SuaraNusantara.com – Kepala Badan Meteorologi Klimatologi dan Geofisika (BMKG) Dwikorita Karnawati melihat potensi cuaca ekstreme tidak seperti tahun 2019. Meski begitu cuaca ekstreme kali ini tepat diwaspadai untuk lebih siaga.
“Kami sampaikan kenapa kami gencarkan press conference dikhawatirkan dapat terjadi seperti itu, saat itu tinggi intensitas hujan juga dipengaruhi seruakan udara dingin dari dataran tinggi asia, dataran tinggi tibet sama juga dengan monsun asia menguat namun bedanya saat itu sudah mulai terjadi lanina,” ujar Dwikorita dalam video youtube InfoBMKG, Selasa (27/12/2022).
Dwikorita mengatakan kalau cuaca ekstreme tahun 2019 dipengaruhi banyak banyak faktor. Kondisi tersebut diperburuk dengan ada La Nina yang menjadikan curah hujan semakin tinggi.
“Jadi lanina sendiri itu saat itu dapat meningkatkan curah hujan sampai 70% bersamaan dengan seruak dingin dan monsun asia jadi sampai ekstreme bahkan itu lebih dari ekstreme,” ujar Dwikorita.
Dwikorita jelaskan kalau curah hujan tahun 2019 sudah di luar batasan ekstremen yakni 377 mm dalam 24 jam.
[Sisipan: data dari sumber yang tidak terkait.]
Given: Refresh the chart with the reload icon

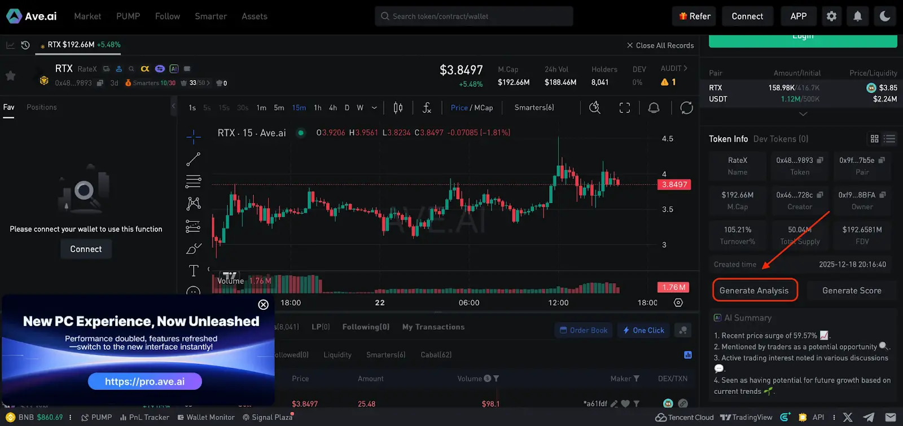Looking at the screenshot, I should tap(686, 108).
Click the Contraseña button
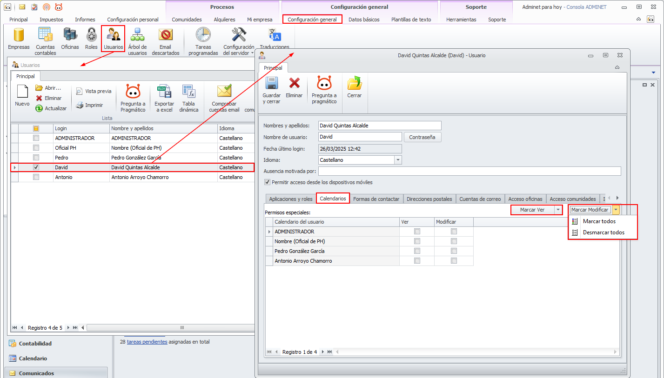This screenshot has height=378, width=664. pyautogui.click(x=422, y=137)
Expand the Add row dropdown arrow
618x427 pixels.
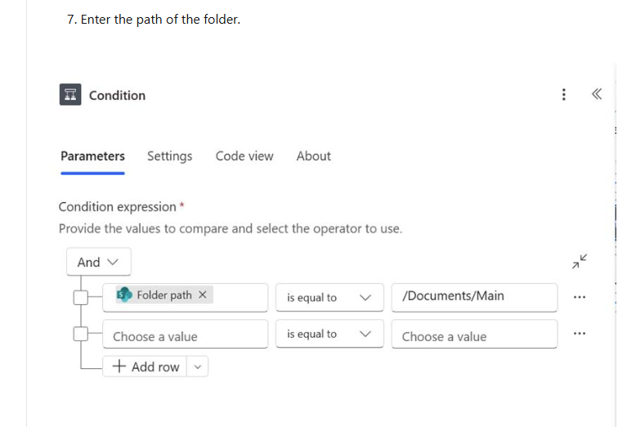pyautogui.click(x=198, y=366)
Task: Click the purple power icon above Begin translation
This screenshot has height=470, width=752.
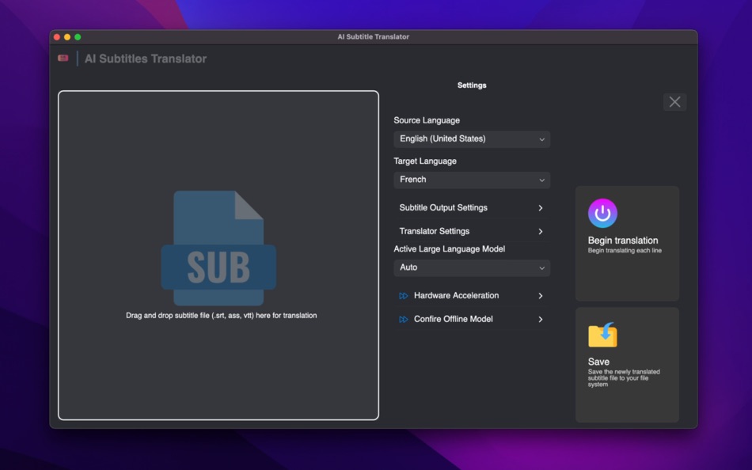Action: click(x=602, y=212)
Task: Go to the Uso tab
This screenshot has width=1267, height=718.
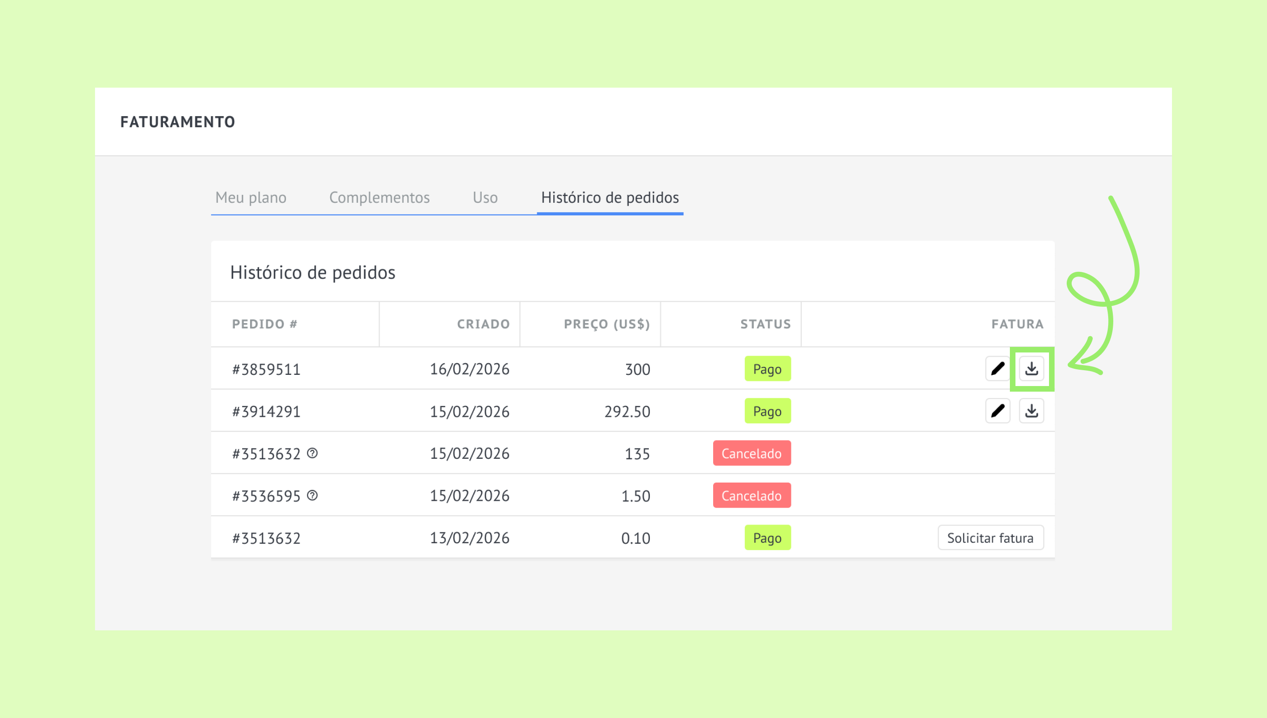Action: tap(485, 197)
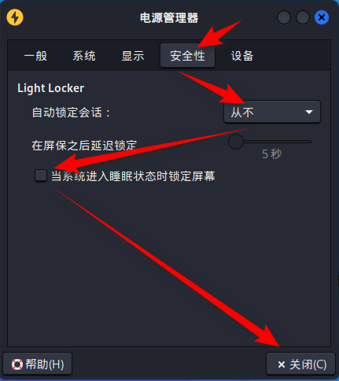339x381 pixels.
Task: Click the 当系统进入睡眠状态时锁定屏幕 label
Action: pyautogui.click(x=133, y=176)
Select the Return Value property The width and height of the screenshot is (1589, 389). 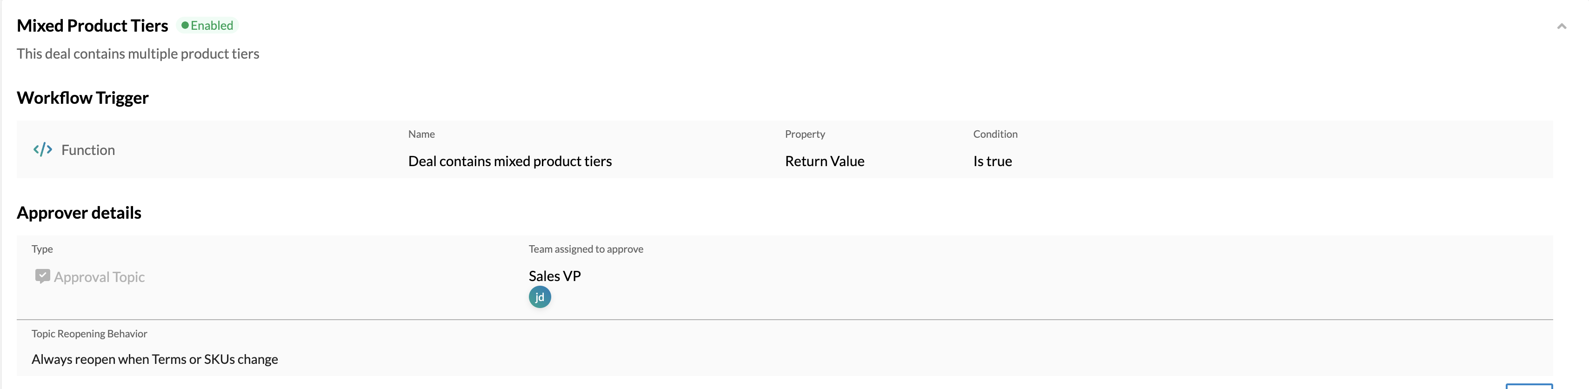pos(825,161)
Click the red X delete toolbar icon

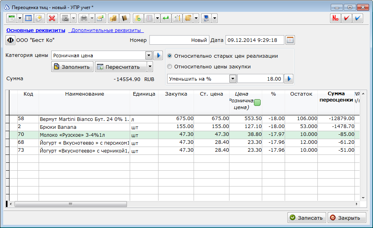tap(52, 18)
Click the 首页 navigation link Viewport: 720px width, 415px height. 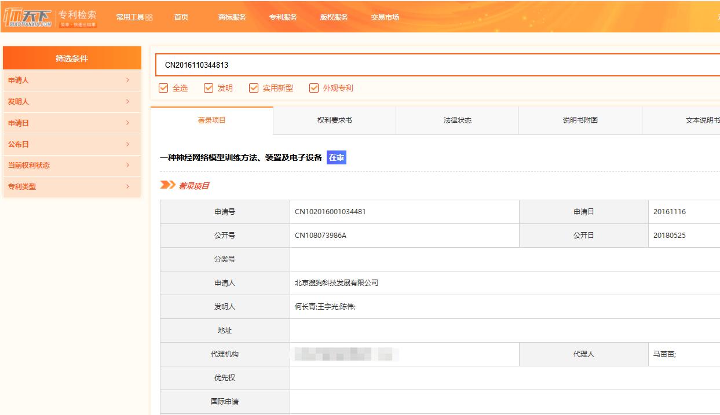pyautogui.click(x=181, y=17)
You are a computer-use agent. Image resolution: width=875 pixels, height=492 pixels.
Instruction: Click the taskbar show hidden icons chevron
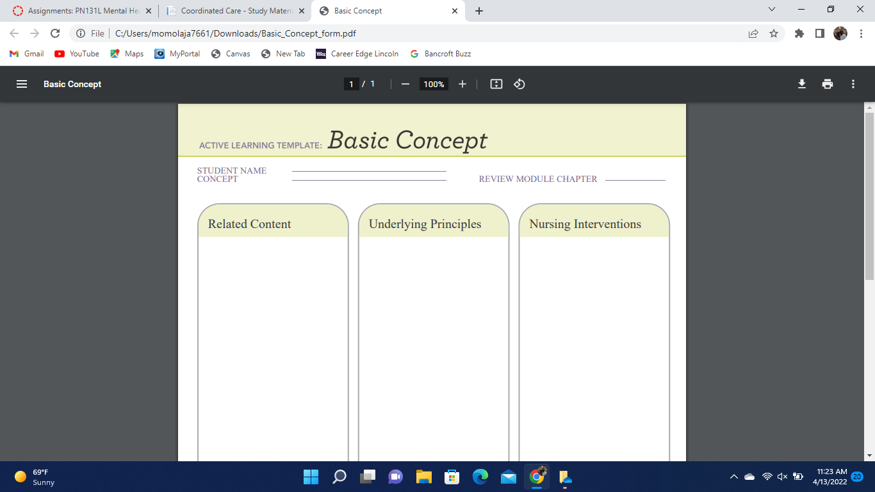pos(735,477)
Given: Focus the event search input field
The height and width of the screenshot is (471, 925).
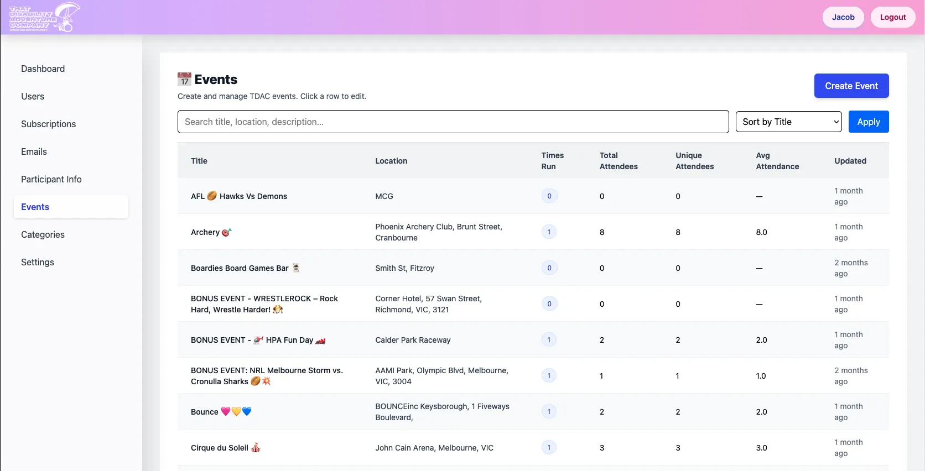Looking at the screenshot, I should point(453,122).
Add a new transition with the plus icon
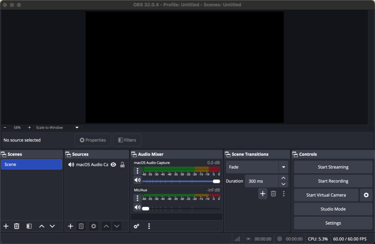The image size is (375, 244). pos(263,193)
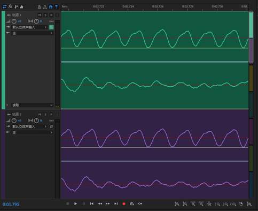
Task: Click the fast forward transport button
Action: (108, 204)
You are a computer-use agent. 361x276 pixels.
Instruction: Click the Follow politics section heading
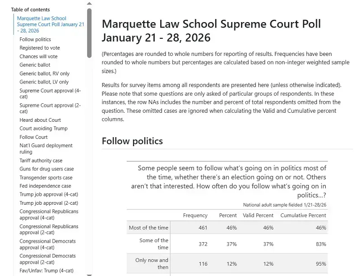[x=132, y=141]
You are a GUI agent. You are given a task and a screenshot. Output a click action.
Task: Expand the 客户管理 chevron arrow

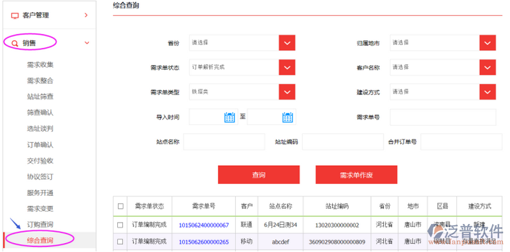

Selain itu kondisi La Nina memasuki level yang sangat kuat.
“Beda sekarang adalah lanina level lebih rendah, namun saat ini lanina lemah namun disertai NGO dan juga itu tadi Arus lintas equatorial itu jadi lebih baik kita waspada, lebih baik kita siaga meskipun lanina sudah lemah tidak sekuat tahun itu,” tutupnya
Sebagaimana diketahui pada tahun 2019 BMKG juga sudah merilis cuaca ekstreme akibat fenomena La Nina. Kala itu banjir yang melanda Ibu Kota DKI Jakarta memakan korban hingga 66 orang akibat hiportemia, tenggelam dan tersengat listrik di Jabodetabek. (edw)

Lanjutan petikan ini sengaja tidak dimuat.